Если случалось в это время проходить через станцию товарному или дальнего следования поезду, то Джек непременно демонстрировал коронный свой номер, от которого, сколько бы раз его не наблюдать, у всех обмирало сердце.

Номер назывался: «Отважный Джек обращает в бегство железнодорожное идолище поганое».

Когда состав приближался и уже слышался от переезда его предупреждающий гудок, знающие пса начинали торопливо его уговаривать:

— Джек! Не надо… Ты же умный пес, хоть и балда. На кой тебе леший эта дура железная?!.

Джек лежал индифферентно и, казалось, со всеми был согласный. На морде — равнодушие. Хвост отброшен расслабленно. В глазах — скука.
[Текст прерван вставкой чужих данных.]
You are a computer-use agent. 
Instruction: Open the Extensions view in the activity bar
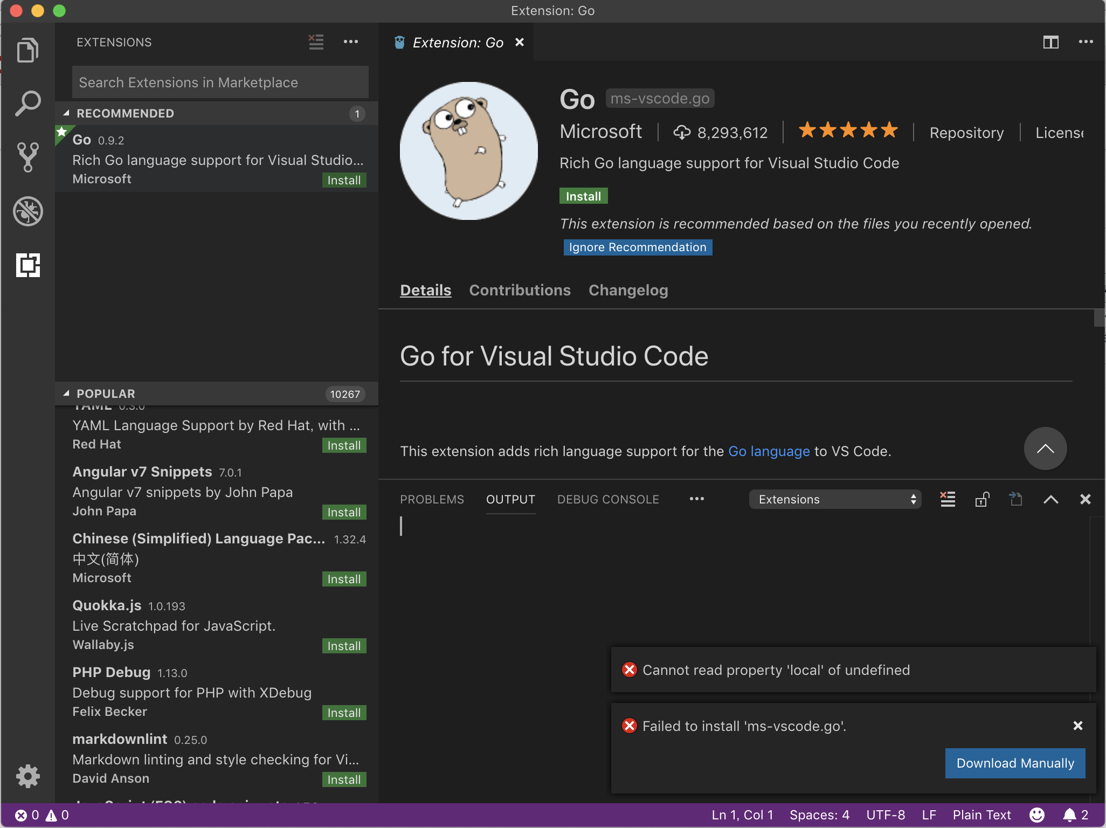(27, 265)
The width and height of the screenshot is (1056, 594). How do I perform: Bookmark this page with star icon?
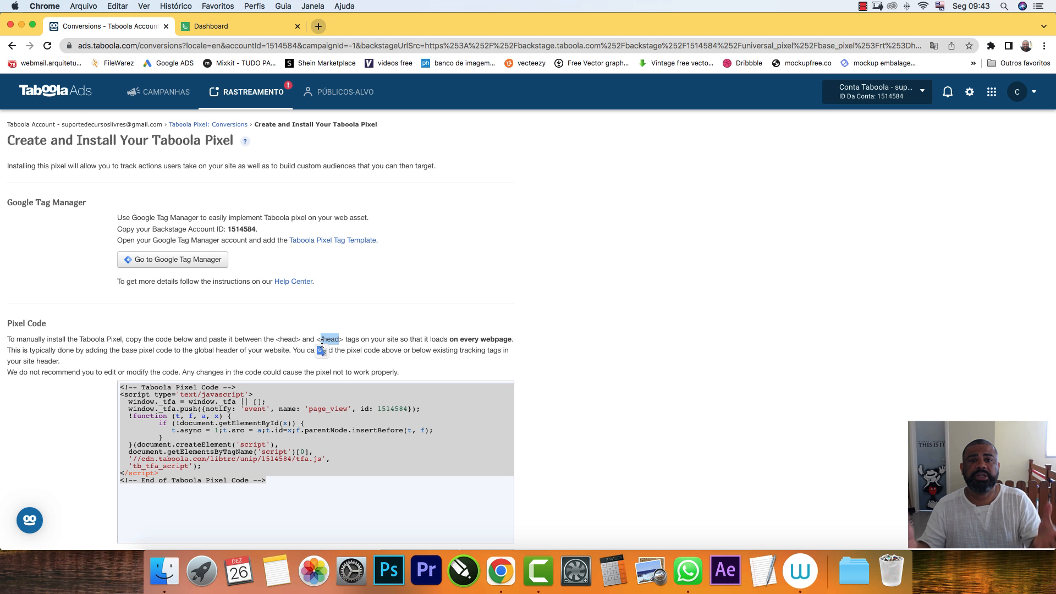[x=969, y=46]
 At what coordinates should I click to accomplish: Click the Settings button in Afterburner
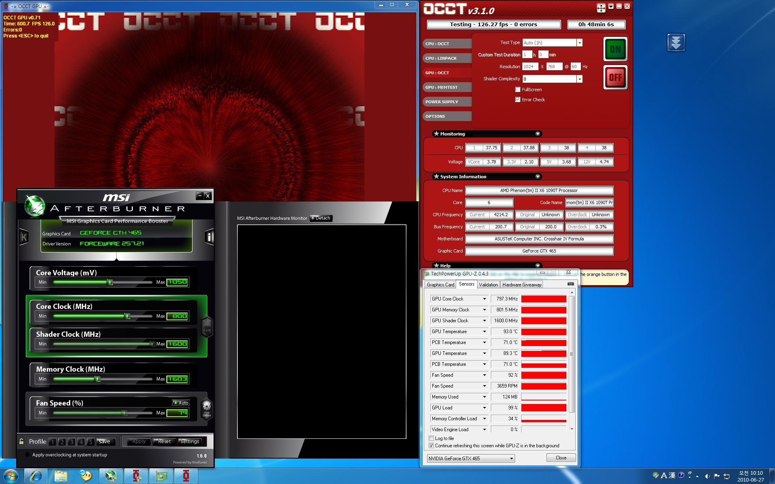tap(190, 442)
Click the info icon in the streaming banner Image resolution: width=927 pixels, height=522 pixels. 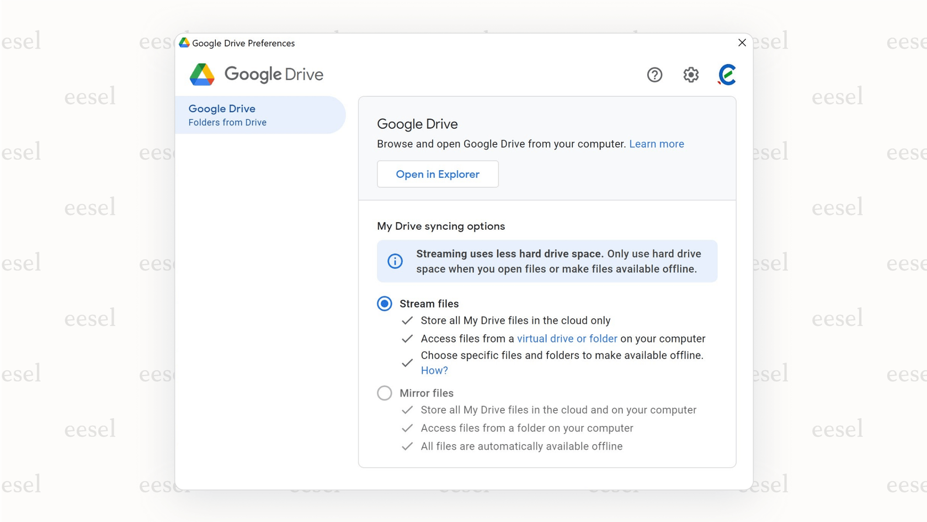tap(395, 261)
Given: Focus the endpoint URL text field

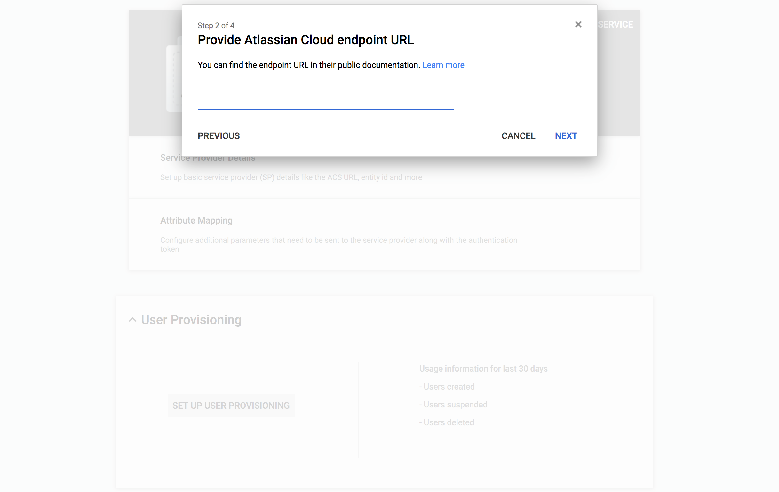Looking at the screenshot, I should pyautogui.click(x=325, y=99).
Этим он, конечно, усыплял паровозу бдительность. Потому что стоило составу ворваться на станцию и поравняться с Джеком, в миллионную долю мгновения ока от мирной добродушной дворняги не оставалось и помина!

Нечто яростно взъерошенное, оскаленно-клыкастое, убийственно хрипящее и люто ненавидящее взлетало вдруг в воздух, как выстреленное катапультой, и летело прямиком на кабину машиниста.

— Ах! — ахали оборвавшись сердца. В ужасе зажмуривались очи.

Когда же люди отворяли глаза, ожидая и страшась увидеть что-то отвратное душе, мучительное и ужасное — то, что осталось от Джека, — то видели пса живехонького, который с бешеным лаем несся вдоль кромки платформы, изо всех сил стараясь держаться вровень с кабиной машиниста.

Машинист, как правило, свисал из своего окошка, одобрительно ржал и что-то поощрительное, подзуживая, кричал собаке.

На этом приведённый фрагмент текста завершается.